◆ Exercise description
Echo the lines of the dataset items below exactly, starting at the line containing "Given: Click the Fork Offset 55mm value" and ending at the line containing "point(908,119)", with both of those lines included.

Dataset items

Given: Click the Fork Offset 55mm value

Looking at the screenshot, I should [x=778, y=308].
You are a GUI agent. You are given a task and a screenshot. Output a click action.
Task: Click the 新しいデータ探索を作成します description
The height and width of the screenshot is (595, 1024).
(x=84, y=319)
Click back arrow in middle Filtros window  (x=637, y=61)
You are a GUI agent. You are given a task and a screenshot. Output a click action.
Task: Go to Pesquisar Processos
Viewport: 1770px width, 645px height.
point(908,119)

* * *

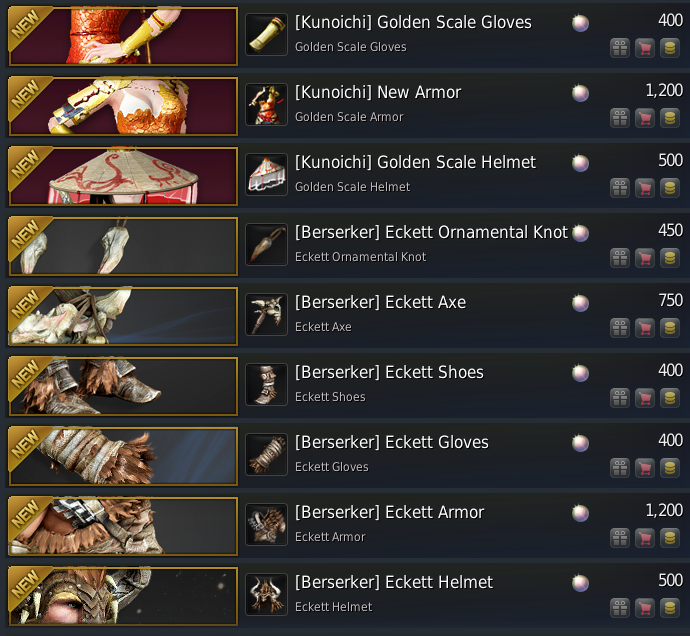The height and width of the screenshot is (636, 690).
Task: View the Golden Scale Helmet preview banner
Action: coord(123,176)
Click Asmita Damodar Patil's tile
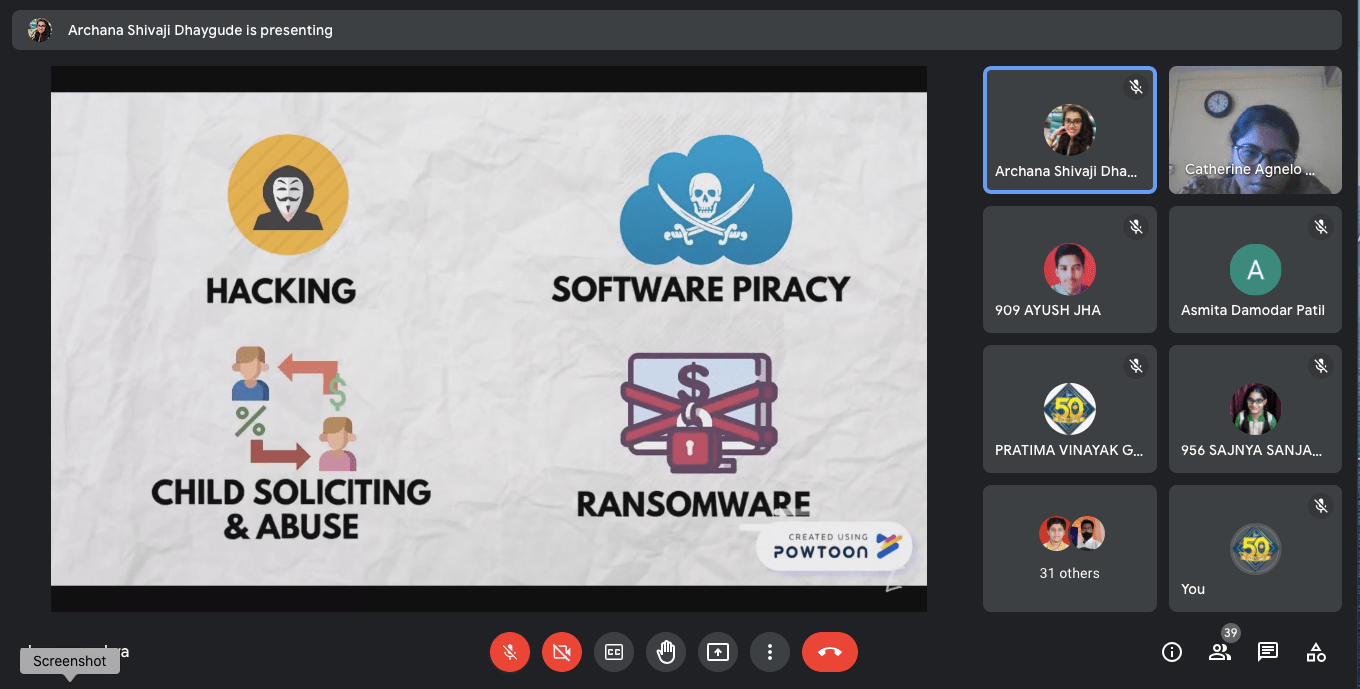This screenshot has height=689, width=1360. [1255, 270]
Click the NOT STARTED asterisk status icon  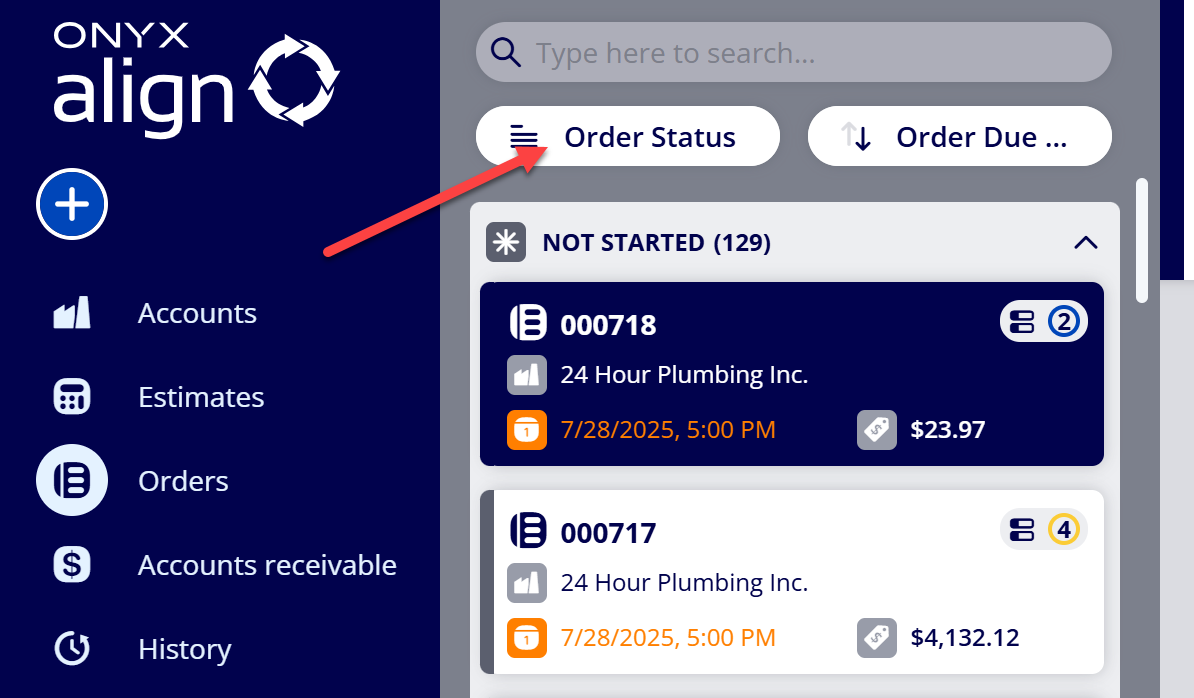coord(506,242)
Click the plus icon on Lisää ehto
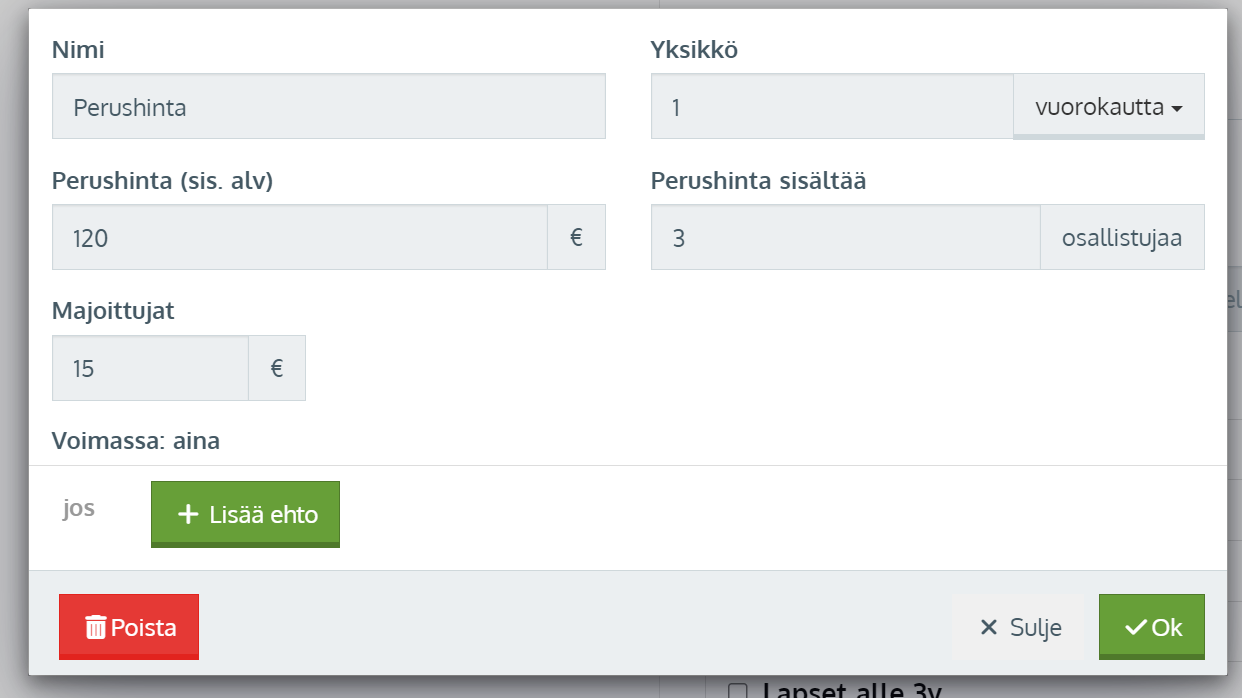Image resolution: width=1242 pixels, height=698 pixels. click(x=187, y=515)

◆ Task answer
Given: Click the Fork Offset 55mm value

Looking at the screenshot, I should [x=778, y=308].
You are a GUI agent. You are given a task and a screenshot. Output a click action.
Task: Click the 新しいデータ探索を作成します description
The height and width of the screenshot is (595, 1024).
(x=84, y=319)
Click back arrow in middle Filtros window  (x=637, y=61)
You are a GUI agent. You are given a task and a screenshot. Output a click action.
Task: Go to Pesquisar Processos
Viewport: 1770px width, 645px height.
point(908,119)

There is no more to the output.